After a bit of googling, I added fsck.mode=skip flag into my boot-loader script. This would enable skipping the File System Checks during the boot. This was added in the same line, the quiet flag was removed in previous step. I initiated the boot again and waited for something to happen.

This time it took me into maintainers mode where I could finally access my device as root.

Righting the wrongs.

From what I could see, my /dev/mapper/volgroup0-lv_home volume was not mounted. Running File System Check for the volume also failed.

fsck /dev/mapper/volgroup0-lv_home

This definitely proved that there is something wrong with the home volume.

What went wrong: This has most probably happened, when the day before, I increased the size of the root logical volume and shrank the size of my home logical volume, referring this doc. I must have done some mistake in calculating the sizes of the resulting volumes. In my defense, it was already 10 p.m. at night when I did that.

I was in a bit of rush, as the next morning, I had to start for work again and it wouldn't help if I was still not able to fix my computer. Hence I ended up formatting my /dev/mapper/volgroup0-lv_home logical volume using the following command:

mkfs.ext4 /dev/volgroup0/lv_home

Running the File System Check on the new volume succeeded this time.

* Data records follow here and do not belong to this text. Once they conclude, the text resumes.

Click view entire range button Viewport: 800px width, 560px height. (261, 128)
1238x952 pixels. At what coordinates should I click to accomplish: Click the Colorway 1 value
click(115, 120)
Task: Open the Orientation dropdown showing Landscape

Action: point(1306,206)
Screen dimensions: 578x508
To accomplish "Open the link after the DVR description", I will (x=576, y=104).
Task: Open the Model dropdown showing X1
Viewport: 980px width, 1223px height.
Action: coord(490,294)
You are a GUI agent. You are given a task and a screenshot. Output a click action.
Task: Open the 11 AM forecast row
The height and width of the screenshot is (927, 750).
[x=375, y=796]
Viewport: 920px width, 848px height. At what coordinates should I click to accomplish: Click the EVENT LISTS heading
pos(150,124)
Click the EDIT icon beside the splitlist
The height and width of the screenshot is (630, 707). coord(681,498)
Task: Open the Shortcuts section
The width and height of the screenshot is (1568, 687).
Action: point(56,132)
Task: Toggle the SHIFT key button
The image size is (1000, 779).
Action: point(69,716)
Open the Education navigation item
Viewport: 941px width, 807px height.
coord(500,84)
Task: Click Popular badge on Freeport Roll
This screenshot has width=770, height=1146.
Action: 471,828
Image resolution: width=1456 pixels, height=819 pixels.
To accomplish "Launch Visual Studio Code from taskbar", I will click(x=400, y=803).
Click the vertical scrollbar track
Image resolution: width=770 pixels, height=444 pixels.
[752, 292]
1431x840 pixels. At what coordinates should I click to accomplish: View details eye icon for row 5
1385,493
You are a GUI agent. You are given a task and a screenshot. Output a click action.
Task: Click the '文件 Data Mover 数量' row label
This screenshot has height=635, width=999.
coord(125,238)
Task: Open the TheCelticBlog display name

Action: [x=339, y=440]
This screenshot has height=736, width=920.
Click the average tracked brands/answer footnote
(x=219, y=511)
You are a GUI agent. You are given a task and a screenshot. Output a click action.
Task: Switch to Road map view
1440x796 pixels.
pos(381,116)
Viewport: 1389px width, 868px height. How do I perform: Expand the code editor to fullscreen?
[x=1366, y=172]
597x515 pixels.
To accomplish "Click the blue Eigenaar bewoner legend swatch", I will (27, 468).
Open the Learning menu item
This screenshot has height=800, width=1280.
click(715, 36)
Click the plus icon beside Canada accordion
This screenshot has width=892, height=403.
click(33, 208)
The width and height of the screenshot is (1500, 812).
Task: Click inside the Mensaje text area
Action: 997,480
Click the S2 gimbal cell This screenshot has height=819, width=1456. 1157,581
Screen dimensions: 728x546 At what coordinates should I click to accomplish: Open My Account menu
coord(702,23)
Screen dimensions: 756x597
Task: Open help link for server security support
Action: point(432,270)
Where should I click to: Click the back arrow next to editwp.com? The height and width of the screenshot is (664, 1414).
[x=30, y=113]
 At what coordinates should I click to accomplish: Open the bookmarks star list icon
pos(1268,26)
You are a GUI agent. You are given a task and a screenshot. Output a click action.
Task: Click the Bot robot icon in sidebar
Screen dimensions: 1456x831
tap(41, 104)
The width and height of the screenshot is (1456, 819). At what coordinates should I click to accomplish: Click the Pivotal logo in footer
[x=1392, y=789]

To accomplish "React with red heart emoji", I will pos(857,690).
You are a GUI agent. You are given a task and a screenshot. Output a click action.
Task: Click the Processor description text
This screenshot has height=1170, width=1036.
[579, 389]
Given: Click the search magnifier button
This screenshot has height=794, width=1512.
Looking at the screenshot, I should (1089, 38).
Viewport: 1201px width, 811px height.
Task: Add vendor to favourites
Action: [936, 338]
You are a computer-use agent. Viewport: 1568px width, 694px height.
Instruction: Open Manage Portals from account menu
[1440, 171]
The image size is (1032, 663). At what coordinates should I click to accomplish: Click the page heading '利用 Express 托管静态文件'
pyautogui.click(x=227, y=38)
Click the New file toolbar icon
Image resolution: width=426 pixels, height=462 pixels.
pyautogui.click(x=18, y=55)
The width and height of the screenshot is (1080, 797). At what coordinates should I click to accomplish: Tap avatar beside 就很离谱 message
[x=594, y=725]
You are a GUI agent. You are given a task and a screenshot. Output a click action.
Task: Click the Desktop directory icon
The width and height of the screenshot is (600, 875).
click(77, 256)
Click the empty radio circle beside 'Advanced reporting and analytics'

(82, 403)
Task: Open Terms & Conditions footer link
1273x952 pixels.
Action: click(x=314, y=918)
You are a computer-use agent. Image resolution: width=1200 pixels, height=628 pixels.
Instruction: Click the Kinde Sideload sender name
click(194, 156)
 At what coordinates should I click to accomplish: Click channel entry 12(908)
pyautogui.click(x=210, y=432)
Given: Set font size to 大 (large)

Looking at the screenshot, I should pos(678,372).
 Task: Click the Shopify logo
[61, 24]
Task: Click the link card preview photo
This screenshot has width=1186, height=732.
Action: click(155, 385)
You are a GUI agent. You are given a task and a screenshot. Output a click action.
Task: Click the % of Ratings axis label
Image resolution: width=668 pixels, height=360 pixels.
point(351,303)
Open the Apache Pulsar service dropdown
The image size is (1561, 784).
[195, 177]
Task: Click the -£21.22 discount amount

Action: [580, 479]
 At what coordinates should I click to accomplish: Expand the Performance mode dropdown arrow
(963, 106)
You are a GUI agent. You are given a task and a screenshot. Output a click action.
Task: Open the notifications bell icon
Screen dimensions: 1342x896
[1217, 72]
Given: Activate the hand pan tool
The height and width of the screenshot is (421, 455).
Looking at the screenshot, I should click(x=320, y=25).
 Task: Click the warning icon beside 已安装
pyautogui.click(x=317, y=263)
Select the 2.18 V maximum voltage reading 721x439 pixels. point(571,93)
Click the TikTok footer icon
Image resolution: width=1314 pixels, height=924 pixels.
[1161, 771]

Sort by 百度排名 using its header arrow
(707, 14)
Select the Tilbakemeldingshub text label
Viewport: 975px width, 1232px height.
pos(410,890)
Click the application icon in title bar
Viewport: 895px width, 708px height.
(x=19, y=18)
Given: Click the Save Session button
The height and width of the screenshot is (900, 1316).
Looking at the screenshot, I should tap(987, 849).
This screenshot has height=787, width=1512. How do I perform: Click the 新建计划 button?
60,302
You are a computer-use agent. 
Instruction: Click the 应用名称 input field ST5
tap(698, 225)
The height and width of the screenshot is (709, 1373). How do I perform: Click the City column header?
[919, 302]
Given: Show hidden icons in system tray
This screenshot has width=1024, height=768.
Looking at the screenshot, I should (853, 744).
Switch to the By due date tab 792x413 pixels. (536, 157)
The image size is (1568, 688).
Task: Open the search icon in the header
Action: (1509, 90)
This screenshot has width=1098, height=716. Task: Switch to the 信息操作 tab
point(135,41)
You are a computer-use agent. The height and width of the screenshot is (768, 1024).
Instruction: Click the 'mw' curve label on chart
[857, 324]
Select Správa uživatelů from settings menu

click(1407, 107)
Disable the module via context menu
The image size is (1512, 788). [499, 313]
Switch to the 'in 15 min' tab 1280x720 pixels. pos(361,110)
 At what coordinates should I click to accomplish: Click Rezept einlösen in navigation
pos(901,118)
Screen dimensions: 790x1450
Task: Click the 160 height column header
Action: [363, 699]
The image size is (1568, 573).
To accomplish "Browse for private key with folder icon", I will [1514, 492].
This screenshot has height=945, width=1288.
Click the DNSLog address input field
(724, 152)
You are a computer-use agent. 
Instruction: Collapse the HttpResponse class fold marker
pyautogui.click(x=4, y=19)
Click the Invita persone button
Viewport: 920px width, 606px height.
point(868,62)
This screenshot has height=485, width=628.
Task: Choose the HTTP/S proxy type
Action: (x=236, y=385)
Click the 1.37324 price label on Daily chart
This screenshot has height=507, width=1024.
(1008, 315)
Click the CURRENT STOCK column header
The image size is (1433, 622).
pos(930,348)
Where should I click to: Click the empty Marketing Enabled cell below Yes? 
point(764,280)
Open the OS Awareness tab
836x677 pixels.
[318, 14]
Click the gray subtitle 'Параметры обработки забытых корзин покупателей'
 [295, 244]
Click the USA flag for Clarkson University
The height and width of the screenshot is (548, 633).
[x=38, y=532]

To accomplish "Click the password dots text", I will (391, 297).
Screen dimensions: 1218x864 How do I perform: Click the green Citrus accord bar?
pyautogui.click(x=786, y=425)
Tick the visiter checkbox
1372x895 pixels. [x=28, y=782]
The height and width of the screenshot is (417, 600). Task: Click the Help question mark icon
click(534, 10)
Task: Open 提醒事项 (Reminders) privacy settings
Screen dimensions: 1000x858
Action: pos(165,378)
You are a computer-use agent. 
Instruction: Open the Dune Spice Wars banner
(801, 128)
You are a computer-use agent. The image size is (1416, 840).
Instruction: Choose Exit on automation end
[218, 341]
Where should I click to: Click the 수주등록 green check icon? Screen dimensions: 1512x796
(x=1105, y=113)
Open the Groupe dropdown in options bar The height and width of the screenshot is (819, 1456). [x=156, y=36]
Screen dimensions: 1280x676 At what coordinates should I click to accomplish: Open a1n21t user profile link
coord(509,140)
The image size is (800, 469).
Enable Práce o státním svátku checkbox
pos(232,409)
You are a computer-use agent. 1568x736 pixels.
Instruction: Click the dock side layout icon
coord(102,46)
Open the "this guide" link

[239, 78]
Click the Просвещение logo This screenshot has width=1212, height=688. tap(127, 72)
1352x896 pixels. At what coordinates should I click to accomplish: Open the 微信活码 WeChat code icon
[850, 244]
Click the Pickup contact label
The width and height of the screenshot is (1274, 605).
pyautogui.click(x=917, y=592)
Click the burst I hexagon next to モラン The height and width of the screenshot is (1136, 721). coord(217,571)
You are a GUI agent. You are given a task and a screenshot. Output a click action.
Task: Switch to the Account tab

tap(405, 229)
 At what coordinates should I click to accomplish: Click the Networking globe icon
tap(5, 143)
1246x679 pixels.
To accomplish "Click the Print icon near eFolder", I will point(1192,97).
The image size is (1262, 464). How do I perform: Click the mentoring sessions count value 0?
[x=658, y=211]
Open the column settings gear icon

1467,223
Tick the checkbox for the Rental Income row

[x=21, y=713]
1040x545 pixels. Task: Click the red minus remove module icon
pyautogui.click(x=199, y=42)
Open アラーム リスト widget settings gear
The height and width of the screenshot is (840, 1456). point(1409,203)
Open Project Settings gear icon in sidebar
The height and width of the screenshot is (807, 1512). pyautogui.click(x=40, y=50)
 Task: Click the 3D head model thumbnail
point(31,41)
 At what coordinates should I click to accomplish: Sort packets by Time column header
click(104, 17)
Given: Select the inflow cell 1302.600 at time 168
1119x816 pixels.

Then I mounted the newly created logical volume on the home directory using:

mount /dev/volgroup0/lv_home /home

One would think that this would be all, but there's still one step missing.

The UUID of the /dev/volgroup0/lv_home logical volume has changed because I had created a new File System.  We need to tell the File System to check for new UUID during boot. Runnig blkid command gives the list of all the block devices in the machine with their UUIDs.

List of all the block devices in arch linux with their UUIDs - the output of blkid command.
List of all the block devices in arch linux with their UUIDs - the output of blkid command.

I had to copy over the UUID of /dev/mapper/volgroup0-lv_home volume and replace it with the UUID in /etc/fstab file for the given volume group.

Rebooting the machine.

HURRAY! This time rebooting the machine actually took me to the home login screen.

I had to however create a new user, as all the config files for the apps, which were present in the `/home` directory for my old user didn't exist anymore. But that was an OKish compromise. The good thing was that I didn't have to re-install all the packages as the root volume was still intact.